Lesch-Nyhan Syndrome [x] [x]
Lesch-Nyhan syndrome (LNS) is a rare, inherited disorder cause by a deficiency of hypoxanthine-guanine phosphoribosyltransferase (HPRT). The lack of HPRT leads to a build up of uric acid in all body fluids. This can cause severe gout, kidney and bladder stones, poor muscle control, and moderate retardation that shows up in the first year of life. Nervous system and behavioral disturbances are characteristic of this disorder. People with this disorder usually deal with involuntary muscle movements such as flexing, jerking, flailing, and facial grimacing, similar to those seen in Huntington’s disease. Another common feature of LNS is self-mutilating behaviors, such as head banging and finger and lip biting that begin in their second year of life. People with this condition usually can’t walk, require assistance sitting, and are generally wheelchair-bound.

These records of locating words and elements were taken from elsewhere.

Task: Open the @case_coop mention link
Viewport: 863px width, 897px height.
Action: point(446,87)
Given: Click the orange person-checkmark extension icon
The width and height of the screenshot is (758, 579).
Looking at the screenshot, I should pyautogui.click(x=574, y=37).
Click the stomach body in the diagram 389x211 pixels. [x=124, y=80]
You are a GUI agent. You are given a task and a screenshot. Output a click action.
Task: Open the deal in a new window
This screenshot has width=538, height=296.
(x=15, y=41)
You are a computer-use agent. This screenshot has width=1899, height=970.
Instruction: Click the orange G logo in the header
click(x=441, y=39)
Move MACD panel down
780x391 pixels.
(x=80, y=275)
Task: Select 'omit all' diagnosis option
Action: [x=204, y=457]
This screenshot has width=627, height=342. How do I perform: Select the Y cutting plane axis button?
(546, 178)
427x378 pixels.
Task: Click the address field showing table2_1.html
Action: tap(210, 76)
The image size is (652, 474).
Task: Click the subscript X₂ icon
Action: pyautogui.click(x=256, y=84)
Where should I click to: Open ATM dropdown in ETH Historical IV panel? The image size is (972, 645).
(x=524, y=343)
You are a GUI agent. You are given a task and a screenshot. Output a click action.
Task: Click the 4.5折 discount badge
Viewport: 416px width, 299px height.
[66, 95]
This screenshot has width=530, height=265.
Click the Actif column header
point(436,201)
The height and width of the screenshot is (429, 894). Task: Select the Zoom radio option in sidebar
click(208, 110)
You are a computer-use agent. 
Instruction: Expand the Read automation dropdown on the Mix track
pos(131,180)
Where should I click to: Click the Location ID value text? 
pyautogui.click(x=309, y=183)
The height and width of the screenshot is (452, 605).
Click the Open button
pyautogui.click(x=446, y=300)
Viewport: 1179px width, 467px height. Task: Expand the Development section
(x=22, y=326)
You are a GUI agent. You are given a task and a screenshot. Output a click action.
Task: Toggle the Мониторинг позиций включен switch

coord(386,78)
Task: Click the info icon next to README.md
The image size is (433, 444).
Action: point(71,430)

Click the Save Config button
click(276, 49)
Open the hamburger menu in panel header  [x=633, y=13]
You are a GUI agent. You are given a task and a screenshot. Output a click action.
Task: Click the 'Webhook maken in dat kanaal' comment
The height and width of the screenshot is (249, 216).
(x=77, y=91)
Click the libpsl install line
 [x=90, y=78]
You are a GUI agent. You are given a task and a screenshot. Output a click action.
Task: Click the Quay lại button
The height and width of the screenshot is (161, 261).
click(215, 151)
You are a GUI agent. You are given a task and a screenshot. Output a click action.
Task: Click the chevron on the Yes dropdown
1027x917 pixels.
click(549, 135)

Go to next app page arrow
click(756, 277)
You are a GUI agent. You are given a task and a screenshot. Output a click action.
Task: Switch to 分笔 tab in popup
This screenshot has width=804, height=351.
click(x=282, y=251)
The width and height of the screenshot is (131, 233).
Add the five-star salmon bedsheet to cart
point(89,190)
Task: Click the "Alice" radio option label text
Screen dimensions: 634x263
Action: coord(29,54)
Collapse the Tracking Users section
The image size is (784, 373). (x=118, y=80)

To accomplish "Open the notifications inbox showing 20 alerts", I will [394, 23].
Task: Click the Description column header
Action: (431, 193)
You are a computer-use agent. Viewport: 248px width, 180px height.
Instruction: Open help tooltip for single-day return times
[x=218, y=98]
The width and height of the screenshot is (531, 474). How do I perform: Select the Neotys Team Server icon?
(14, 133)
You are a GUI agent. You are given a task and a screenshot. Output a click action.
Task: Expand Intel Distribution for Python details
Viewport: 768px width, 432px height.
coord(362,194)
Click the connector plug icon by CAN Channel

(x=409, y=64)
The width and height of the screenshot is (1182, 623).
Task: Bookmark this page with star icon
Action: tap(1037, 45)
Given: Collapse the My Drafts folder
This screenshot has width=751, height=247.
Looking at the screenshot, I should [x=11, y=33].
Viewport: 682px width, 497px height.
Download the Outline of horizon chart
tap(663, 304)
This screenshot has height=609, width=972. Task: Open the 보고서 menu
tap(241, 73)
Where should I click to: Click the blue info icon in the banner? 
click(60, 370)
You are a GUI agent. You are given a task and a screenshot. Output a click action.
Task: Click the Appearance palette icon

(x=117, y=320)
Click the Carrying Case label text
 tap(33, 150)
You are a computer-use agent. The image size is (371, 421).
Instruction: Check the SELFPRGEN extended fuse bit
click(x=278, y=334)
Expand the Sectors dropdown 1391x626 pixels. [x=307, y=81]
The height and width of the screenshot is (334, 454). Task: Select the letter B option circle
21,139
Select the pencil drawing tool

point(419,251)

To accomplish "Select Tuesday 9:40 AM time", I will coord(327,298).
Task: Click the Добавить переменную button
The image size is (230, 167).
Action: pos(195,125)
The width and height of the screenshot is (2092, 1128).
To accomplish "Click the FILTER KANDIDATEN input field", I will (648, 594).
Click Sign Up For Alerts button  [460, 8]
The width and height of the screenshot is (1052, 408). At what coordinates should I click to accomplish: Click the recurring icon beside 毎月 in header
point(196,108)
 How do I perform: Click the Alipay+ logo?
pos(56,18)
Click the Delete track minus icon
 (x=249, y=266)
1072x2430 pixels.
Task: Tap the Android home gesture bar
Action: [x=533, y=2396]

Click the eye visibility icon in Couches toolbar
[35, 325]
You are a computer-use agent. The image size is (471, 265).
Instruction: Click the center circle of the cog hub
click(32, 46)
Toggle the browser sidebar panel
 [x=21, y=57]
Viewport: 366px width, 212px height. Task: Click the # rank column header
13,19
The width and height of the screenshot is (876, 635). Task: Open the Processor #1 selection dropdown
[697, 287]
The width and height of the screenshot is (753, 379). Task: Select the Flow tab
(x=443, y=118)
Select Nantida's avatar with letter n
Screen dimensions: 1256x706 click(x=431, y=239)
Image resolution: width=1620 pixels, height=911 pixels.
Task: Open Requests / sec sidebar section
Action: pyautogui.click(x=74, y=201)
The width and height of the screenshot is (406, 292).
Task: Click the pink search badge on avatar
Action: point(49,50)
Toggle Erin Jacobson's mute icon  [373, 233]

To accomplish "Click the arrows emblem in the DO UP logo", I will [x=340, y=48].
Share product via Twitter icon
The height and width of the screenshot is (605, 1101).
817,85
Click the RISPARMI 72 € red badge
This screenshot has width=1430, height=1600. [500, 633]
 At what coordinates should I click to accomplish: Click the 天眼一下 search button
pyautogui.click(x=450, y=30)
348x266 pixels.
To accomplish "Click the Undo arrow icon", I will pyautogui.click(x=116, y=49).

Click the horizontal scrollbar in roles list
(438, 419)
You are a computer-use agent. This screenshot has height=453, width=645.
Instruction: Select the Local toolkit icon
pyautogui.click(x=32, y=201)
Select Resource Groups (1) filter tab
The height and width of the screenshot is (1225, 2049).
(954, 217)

The prevalence of LNS is about 1 in 380,000 individuals, and occurs with similar frequency in all populations. Sufferers prognosis is poor; death is usually caused by renal failure in the first or second decades of life. There are no standard treatments for the neurological aspects of LNS, but symptoms like gout and stones can be treated.
LNS is an X-linked recessive disease (the gene associated with the disorder is located on the X chromosome). Only the mother carries and can pass on the gene. Males are much more frequently affected by LNS as they have only one X-chromosome (only need one mutated gene in each cell to be affected), while females have two X-chromosomes (need two mutated genes in each cell to be affected).